Source data
--------------------------------------------------

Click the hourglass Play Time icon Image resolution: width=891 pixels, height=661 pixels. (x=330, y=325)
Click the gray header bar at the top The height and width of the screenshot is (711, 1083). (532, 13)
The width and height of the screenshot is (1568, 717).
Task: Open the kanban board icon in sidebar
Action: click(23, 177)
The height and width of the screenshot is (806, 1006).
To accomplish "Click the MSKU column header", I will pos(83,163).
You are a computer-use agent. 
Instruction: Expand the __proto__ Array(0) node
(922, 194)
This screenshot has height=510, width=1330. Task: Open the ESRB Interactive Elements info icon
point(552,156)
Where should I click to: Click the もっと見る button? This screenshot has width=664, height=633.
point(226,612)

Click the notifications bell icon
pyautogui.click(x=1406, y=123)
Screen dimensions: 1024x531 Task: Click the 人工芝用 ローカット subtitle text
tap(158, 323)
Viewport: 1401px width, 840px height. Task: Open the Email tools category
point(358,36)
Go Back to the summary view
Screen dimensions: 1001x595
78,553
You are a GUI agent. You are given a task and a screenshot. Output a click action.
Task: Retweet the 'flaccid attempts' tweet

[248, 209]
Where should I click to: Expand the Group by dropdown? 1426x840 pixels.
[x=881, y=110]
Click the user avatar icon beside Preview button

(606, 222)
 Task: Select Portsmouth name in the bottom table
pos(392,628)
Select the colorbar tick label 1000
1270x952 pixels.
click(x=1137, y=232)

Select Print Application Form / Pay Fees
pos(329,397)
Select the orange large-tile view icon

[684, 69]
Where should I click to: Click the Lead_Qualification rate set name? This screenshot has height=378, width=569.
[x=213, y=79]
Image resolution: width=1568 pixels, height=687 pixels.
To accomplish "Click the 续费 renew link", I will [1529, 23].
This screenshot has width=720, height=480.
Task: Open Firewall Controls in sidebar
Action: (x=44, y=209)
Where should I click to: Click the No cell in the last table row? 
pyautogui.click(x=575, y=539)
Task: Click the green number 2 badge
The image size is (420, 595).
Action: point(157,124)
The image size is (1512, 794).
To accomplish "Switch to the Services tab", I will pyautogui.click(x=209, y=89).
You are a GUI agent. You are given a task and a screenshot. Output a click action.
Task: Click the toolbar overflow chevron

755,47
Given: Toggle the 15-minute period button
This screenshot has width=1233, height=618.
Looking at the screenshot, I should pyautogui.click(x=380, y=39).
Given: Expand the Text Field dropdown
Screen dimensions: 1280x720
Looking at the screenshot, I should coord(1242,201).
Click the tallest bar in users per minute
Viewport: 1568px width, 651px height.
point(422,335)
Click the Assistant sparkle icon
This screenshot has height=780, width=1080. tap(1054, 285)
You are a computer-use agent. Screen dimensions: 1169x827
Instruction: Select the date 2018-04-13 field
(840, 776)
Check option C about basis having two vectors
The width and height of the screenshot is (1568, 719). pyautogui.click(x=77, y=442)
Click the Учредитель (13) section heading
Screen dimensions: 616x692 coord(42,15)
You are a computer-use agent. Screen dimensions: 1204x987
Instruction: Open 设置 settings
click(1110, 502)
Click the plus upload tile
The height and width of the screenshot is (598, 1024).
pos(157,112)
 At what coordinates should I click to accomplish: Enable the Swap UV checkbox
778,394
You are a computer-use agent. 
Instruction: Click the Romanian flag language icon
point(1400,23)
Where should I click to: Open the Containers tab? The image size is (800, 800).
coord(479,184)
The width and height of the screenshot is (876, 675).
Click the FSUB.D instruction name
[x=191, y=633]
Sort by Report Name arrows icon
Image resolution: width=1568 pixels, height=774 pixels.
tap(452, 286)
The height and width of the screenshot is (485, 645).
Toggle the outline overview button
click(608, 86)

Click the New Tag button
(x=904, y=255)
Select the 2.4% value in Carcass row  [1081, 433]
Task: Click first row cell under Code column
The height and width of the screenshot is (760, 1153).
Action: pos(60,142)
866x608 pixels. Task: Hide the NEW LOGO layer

--------------------------------------------------

▸ ACTION ITEM
The records given above are to be repeated in full, exactly.

▸ ANSWER TO THE PROBLEM
Click the hourglass Play Time icon Image resolution: width=891 pixels, height=661 pixels. (x=330, y=325)
Click the gray header bar at the top The height and width of the screenshot is (711, 1083). (532, 13)
The width and height of the screenshot is (1568, 717).
Task: Open the kanban board icon in sidebar
Action: click(23, 177)
The height and width of the screenshot is (806, 1006).
To accomplish "Click the MSKU column header", I will pos(83,163).
You are a computer-use agent. 
Instruction: Expand the __proto__ Array(0) node
(922, 194)
This screenshot has height=510, width=1330. Task: Open the ESRB Interactive Elements info icon
point(552,156)
Where should I click to: Click the もっと見る button? This screenshot has width=664, height=633.
point(226,612)

Click the notifications bell icon
pyautogui.click(x=1406, y=123)
Screen dimensions: 1024x531 Task: Click the 人工芝用 ローカット subtitle text
tap(158, 323)
Viewport: 1401px width, 840px height. Task: Open the Email tools category
point(358,36)
Go Back to the summary view
Screen dimensions: 1001x595
78,553
You are a GUI agent. You are given a task and a screenshot. Output a click action.
Task: Retweet the 'flaccid attempts' tweet

[248, 209]
Where should I click to: Expand the Group by dropdown? 1426x840 pixels.
[x=881, y=110]
Click the user avatar icon beside Preview button

(606, 222)
 Task: Select Portsmouth name in the bottom table
pos(392,628)
Select the colorbar tick label 1000
1270x952 pixels.
click(x=1137, y=232)

Select Print Application Form / Pay Fees
pos(329,397)
Select the orange large-tile view icon

[684, 69]
Where should I click to: Click the Lead_Qualification rate set name? This screenshot has height=378, width=569.
[x=213, y=79]
Image resolution: width=1568 pixels, height=687 pixels.
To accomplish "Click the 续费 renew link", I will [1529, 23].
This screenshot has width=720, height=480.
Task: Open Firewall Controls in sidebar
Action: (x=44, y=209)
Where should I click to: Click the No cell in the last table row? 
pyautogui.click(x=575, y=539)
Task: Click the green number 2 badge
The image size is (420, 595).
Action: point(157,124)
The image size is (1512, 794).
To accomplish "Switch to the Services tab", I will pyautogui.click(x=209, y=89).
You are a GUI agent. You are given a task and a screenshot. Output a click action.
Task: Click the toolbar overflow chevron

755,47
Given: Toggle the 15-minute period button
This screenshot has width=1233, height=618.
Looking at the screenshot, I should pyautogui.click(x=380, y=39).
Given: Expand the Text Field dropdown
Screen dimensions: 1280x720
Looking at the screenshot, I should coord(1242,201).
Click the tallest bar in users per minute
Viewport: 1568px width, 651px height.
point(422,335)
Click the Assistant sparkle icon
This screenshot has height=780, width=1080. tap(1054, 285)
You are a computer-use agent. Screen dimensions: 1169x827
Instruction: Select the date 2018-04-13 field
(840, 776)
Check option C about basis having two vectors
The width and height of the screenshot is (1568, 719). pyautogui.click(x=77, y=442)
Click the Учредитель (13) section heading
Screen dimensions: 616x692 coord(42,15)
You are a computer-use agent. Screen dimensions: 1204x987
Instruction: Open 设置 settings
click(1110, 502)
Click the plus upload tile
The height and width of the screenshot is (598, 1024).
pos(157,112)
 At what coordinates should I click to accomplish: Enable the Swap UV checkbox
778,394
You are a computer-use agent. 
Instruction: Click the Romanian flag language icon
point(1400,23)
Where should I click to: Open the Containers tab? The image size is (800, 800).
coord(479,184)
The width and height of the screenshot is (876, 675).
Click the FSUB.D instruction name
[x=191, y=633]
Sort by Report Name arrows icon
Image resolution: width=1568 pixels, height=774 pixels.
tap(452, 286)
The height and width of the screenshot is (485, 645).
Toggle the outline overview button
click(608, 86)

Click the New Tag button
(x=904, y=255)
Select the 2.4% value in Carcass row  [1081, 433]
Task: Click first row cell under Code column
The height and width of the screenshot is (760, 1153).
Action: pos(60,142)
866x608 pixels. Task: Hide the NEW LOGO layer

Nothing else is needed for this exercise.